Next, I needed to select the platform. VMWare’s ESXi would have been decent for the project I am working on. The people I am working with already have a recent VMWare deployment they have invested in, so they will not be dropping VMWare for at least a couple of years. But with the recent Broadcom purchase of VMWare, ESXi no longer comes in a free version and the minimum buy-in for vSphere is impractical for a homelab. VMWare Workstation would require a GUI-based OS to be running in addition to the hypervisor software, which is going to eat up the available resources on a lightweight homelab server. So I first opted to try out OpenStack, which I had not used for a couple iterations of its development.

Installation of OpenStack following the official Canonical OpenStack Installation on Ubuntu documentation works in a pretty straightforward manner. But it is kind of a slow process to install. OpenStack is designed to run on multiple physical machines. The single-node variant builds the system using containers. It uses 23 if I recall correctly. My little homelab server chugged away on that for about an hour, but eventually everything came up. The web GUI worked out of the box, but was extremely sluggish, taking several seconds to load every page. After reading some documentation and user forums, there were various performance tweaks I could try. But this system was creating a moderate CPU load out of the box, with no VMs running. This was not going to work for my lightweight homelab.

Next, I turned to Proxmox. I had used Proxmox setup by others in the past, but never ran my own Proxmox install. The installation was straightforward using the official Proxmox Documentation. Installation was quick, typical of a Debian-based install. Within a few minutes, I was at the web GUI login page. But, I had to login as an actual root user. Logging into root on a web GUI was troubling to me. Debian and derivatives have disabled root login by default for several versions, and it has been a recommended practice for many years before that. Despite that, many systems require elevated privileges during setup, and then guide you through securing the system. Not Proxmox. The documentation does not even offer guidance on setting up non-root users and securing the system. Performance was better than OpenStack, but the system still showed a fair amount of load for an idle hypervisor, and a significant number of services were running that I would not need any time soon. Rather than spending a lot of time figuring out how to configure my shiny new Proxmox box, I figured maybe I should try something else.

GUIs are nice. Don’t get me wrong. But after thinking about it, I decided that a GUI was just going to consume my limited resources. Because I almost always have to get under the hood and tweak things from the CLI to carry out the projects I’m working on, I don’t really get a lot of benefit anyway. So I asked myself, “What other options are there?” OpenStack, Proxmox, and even Xen all use KVM under the hood. What is the current state of CLI tools for managing KVM directly? Pretty good, actually.

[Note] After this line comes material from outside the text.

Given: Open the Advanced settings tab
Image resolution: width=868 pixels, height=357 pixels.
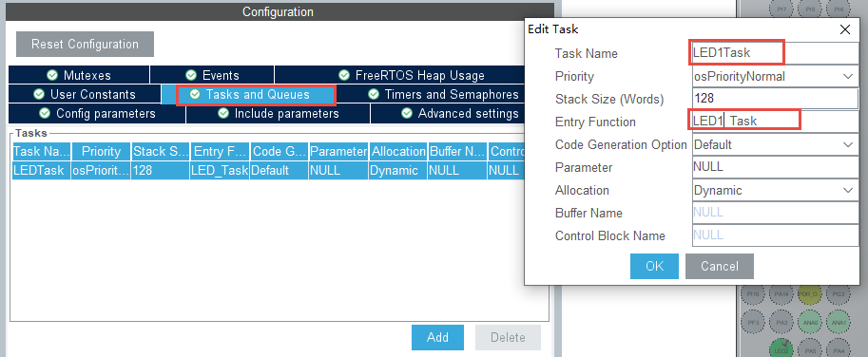Looking at the screenshot, I should [x=447, y=113].
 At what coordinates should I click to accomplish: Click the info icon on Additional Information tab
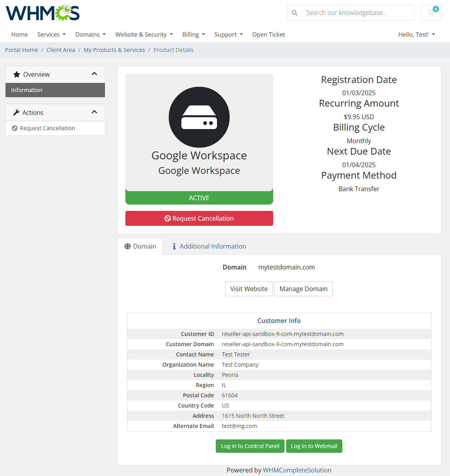click(x=174, y=246)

A base Ubuntu Server 22.04 LTS install actually supports raw KVM instances fairly easily. Load a couple of apt packages and you are off to the races. So I decided to install Ubuntu Server 22.04 LTS back on my homelab server. But, the same exact installer I had used before to load this machine was now crashing repeatedly. After a little poking around, I concluded Proxmox had done something to the NVMe drive that Ubuntu did not know what to do with, so the installer crashed seconds after trying to make partition changes. A quick dd if=/dev/zero of=/dev/nvme0n1 bs=4096 count=1 wiped the partition table (plus a few blocks), and then booting the installer again worked like a charm.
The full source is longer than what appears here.